This policy definition is deprecated because OMS Agent was deprecated on August 31, 2024. While there is not a specific replacement policy, we have various policies available based on the VM setup that can be found under Azure Monitor Agent/DCRA Linux. Learn more about policy definition deprecation at aka.ms/policydefdeprecation.
The following 9 compliance controls are associated with this Policy definition '[Deprecated]: Log Analytics Extension should be enabled for listed virtual machine images' (32133ab0-ee4b-4b44-98d6-042180979d50)
Implement Mechanisms to Detect Anomalous Activities in ICT Systems
Shared
n/a
Establish mechanisms to detect anomalous activities within information and communication technology (ICT) systems, including network performance issues and ICT-related incidents. Additionally, identify potential material single points of failure to enhance overall system resilience and response capabilities.

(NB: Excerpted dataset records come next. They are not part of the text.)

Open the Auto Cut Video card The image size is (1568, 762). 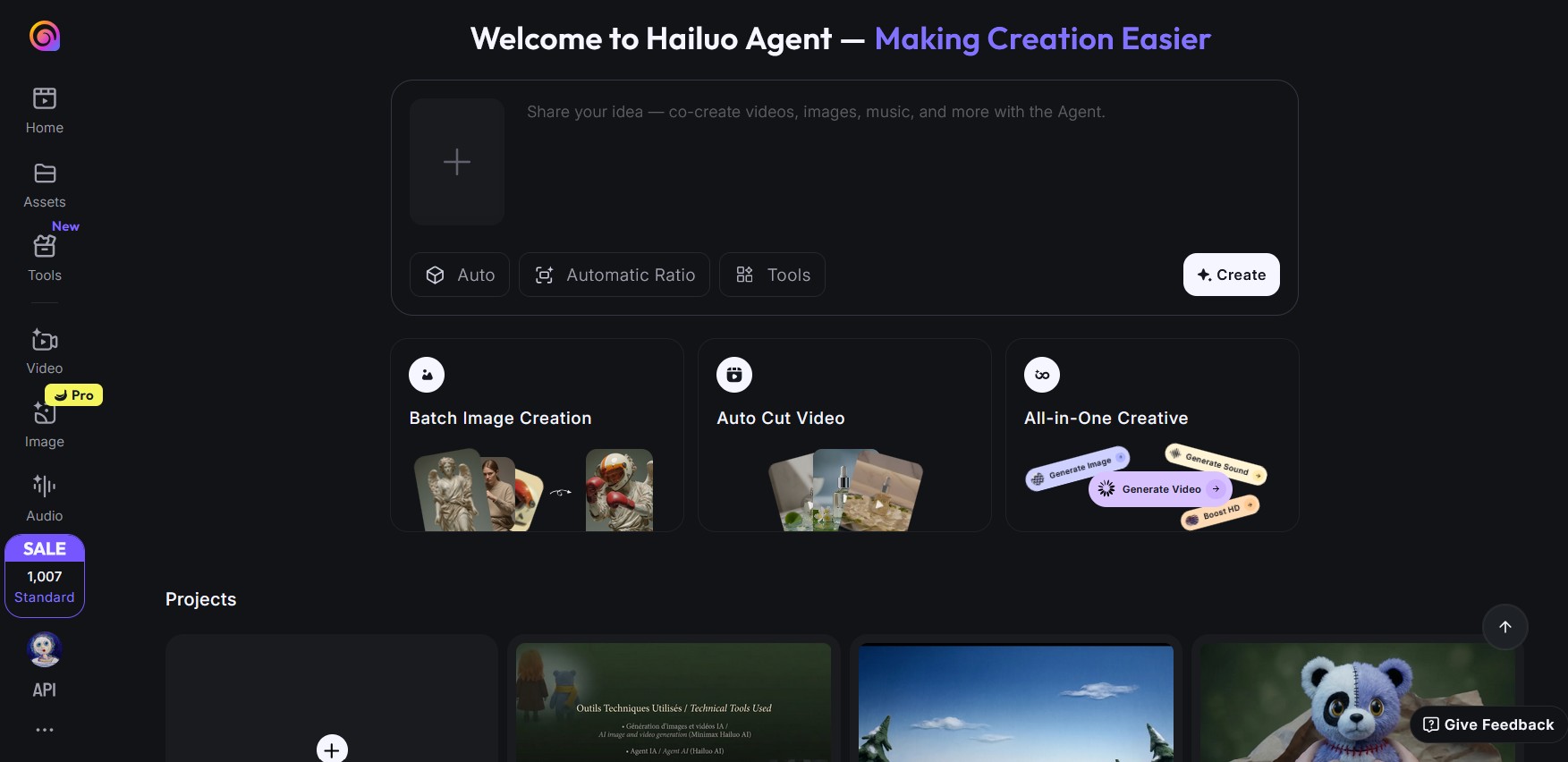[x=844, y=435]
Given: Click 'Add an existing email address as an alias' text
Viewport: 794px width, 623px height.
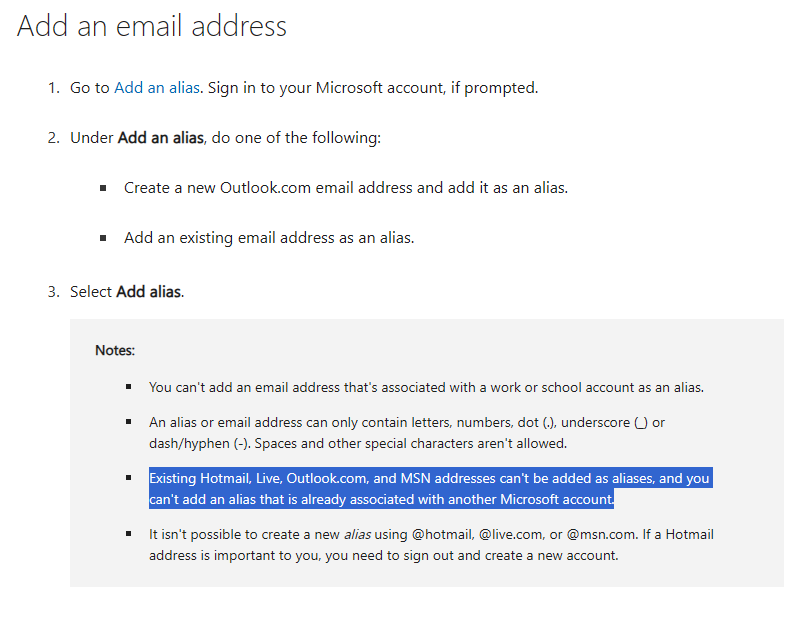Looking at the screenshot, I should pos(269,238).
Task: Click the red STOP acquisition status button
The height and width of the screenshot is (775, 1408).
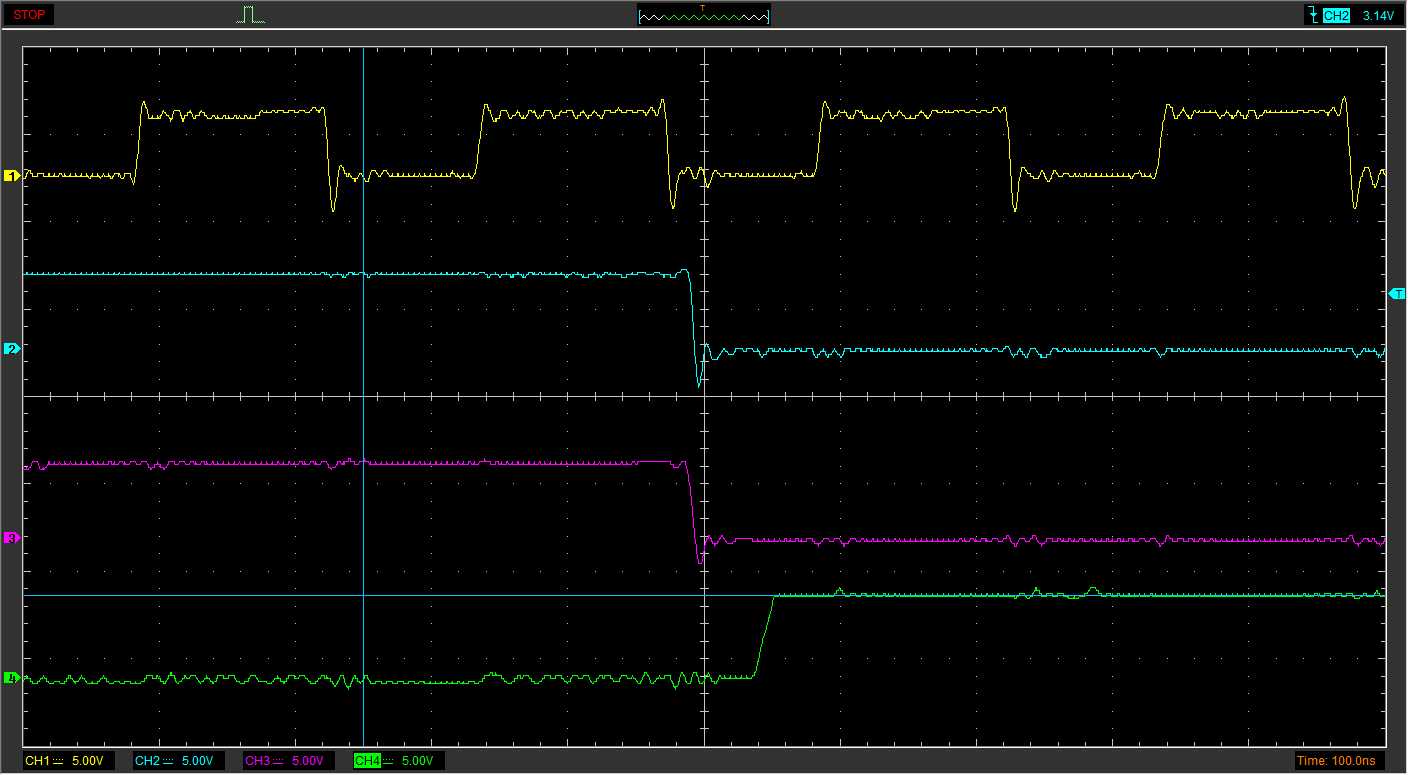Action: pyautogui.click(x=29, y=15)
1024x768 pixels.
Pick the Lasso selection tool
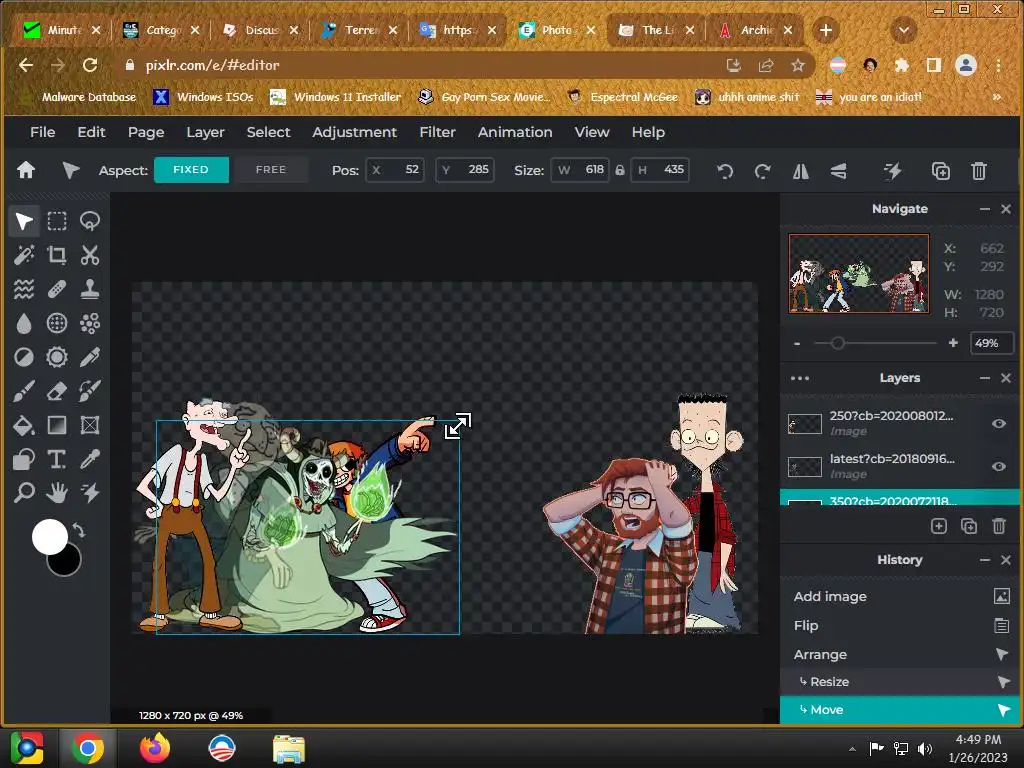(90, 221)
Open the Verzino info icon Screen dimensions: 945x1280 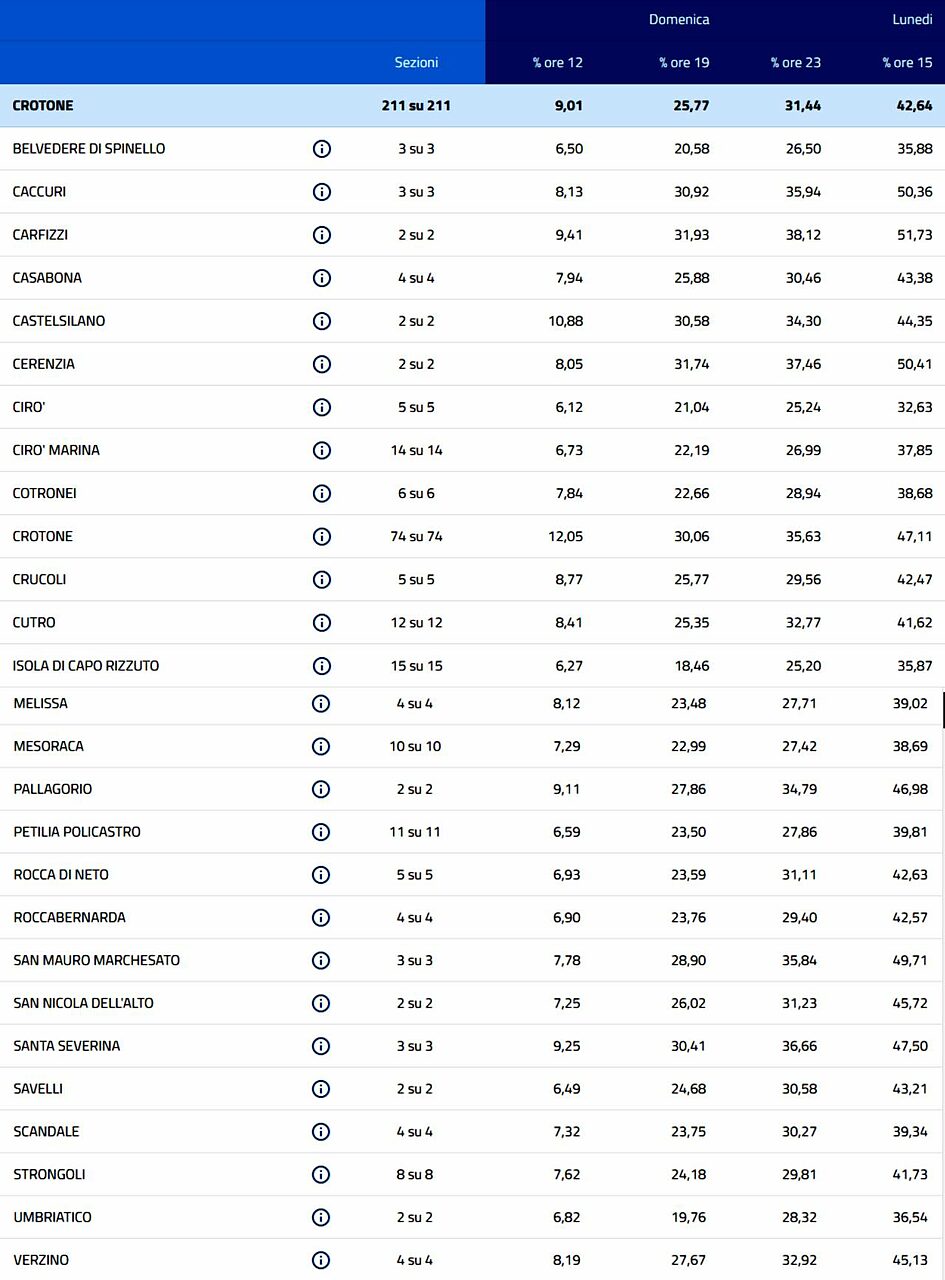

Establish Multi-Layered Detection Mechanisms for ICT Incidents
Shared
n/a
Implement detection mechanisms that provide multiple layers of control, defining alert thresholds and criteria to trigger information and communication technology (ICT) related incident response processes. This includes automated alert mechanisms to notify resources managing ICT-related incidents.
Establish Procedures for Managing the Security of System Operations
Shared
n/a
Establish and implement operating procedures for managing the security of system operations such as designating system administrators, updating policies, changing rulesets, monitoring events, managing policy implementations or exceptions.
Establish Protective Measures for Administrator Privileges and Security Configurations
Shared
n/a
Establish and implement protective measures with regard to administrator privileges and security configurations to ensure that important information and personal information are not exposed as a result of unauthorized access by service type or misconfigurations.
Establish Procedures for Managing Internal and External Intrusion Attempts
Shared
n/a
Establish procedures for detecting, analyzing, sharing, and effectively responding to internal and external intrusion attempts to prevent personal information leakage. Additionally, implement a framework for collaboration with relevant external agencies and experts.
Establish Procedures to Respond and Recover from Incidents
Shared
n/a
Establish procedures to respond and recover from incidents in a timely manner, including legal obligations for disclosing information. Additional procedures must be established and implemented to prevent recurrence.
Maintain Logs and Establish Log Management Procedures
Shared
n/a
Maintain log records for servers, applications, security systems, and networks. Define log types, access permissions, retention periods, and storage methods to ensure secure retention and prevent forgery, alteration, theft, and loss.